»»

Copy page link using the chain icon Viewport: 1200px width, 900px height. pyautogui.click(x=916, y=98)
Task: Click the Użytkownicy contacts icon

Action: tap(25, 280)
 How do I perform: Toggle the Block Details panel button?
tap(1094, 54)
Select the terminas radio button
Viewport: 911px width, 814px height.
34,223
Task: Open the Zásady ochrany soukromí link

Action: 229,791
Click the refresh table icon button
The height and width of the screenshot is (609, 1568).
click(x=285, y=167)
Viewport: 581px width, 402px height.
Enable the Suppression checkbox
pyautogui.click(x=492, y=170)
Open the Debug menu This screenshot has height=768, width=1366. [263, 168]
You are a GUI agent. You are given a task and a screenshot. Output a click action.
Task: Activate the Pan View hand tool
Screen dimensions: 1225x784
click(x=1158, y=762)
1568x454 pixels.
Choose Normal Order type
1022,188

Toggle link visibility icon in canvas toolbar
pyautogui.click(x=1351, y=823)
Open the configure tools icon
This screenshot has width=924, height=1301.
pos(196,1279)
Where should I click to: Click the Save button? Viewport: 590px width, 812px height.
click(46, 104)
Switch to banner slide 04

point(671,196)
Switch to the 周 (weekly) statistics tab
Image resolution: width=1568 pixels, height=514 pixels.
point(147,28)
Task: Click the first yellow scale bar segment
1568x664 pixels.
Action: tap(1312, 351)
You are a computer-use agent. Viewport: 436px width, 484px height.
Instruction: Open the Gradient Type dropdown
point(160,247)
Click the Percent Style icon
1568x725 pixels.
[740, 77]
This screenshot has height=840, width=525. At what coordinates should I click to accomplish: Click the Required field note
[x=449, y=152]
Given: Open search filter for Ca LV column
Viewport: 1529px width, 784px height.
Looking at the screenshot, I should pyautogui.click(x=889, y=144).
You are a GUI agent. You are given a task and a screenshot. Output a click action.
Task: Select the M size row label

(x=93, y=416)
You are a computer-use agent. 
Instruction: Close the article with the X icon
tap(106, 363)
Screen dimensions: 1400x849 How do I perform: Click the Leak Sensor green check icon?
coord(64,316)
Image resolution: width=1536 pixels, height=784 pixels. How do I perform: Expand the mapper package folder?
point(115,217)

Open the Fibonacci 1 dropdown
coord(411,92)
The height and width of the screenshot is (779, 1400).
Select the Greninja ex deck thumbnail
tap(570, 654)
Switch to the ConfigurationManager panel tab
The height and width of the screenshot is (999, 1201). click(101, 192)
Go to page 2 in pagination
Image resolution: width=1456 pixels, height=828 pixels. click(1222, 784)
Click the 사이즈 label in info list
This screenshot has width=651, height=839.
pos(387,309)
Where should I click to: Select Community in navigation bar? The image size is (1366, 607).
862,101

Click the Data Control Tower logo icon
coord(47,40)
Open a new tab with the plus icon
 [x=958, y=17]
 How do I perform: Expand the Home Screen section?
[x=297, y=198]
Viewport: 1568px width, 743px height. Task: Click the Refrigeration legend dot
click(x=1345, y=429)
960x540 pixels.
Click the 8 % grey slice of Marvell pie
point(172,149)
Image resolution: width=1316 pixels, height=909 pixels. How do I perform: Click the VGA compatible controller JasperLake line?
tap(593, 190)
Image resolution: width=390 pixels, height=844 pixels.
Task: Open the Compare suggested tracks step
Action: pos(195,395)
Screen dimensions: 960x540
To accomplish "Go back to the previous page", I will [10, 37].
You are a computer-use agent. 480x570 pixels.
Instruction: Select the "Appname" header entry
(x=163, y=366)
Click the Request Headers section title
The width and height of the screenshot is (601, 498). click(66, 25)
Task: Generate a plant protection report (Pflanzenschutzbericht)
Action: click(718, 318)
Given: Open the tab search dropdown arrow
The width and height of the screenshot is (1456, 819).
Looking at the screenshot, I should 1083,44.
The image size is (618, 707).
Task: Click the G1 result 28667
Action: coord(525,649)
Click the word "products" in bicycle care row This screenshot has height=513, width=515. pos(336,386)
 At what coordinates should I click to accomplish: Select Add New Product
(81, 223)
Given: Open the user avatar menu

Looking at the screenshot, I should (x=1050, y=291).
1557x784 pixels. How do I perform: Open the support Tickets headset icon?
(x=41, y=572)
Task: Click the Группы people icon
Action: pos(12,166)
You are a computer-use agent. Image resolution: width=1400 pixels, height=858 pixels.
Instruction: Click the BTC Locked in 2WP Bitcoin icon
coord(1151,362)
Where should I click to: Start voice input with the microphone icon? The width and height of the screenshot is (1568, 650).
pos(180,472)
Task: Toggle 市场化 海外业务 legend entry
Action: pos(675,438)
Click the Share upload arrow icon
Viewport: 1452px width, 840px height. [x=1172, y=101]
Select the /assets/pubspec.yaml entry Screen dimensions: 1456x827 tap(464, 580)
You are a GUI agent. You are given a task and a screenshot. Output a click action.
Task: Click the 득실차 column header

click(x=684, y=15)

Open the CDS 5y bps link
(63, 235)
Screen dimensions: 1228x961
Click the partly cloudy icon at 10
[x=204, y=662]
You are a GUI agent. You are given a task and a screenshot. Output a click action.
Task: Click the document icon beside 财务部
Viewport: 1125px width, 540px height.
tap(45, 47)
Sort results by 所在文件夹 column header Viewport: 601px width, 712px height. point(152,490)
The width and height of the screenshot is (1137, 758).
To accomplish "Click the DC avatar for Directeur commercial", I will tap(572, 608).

««

• [Aim] Extract each line of the data above that contains the word "menu", where case counts.

• [The completed task]
Open the Debug menu This screenshot has height=768, width=1366. [263, 168]
Given: Open the user avatar menu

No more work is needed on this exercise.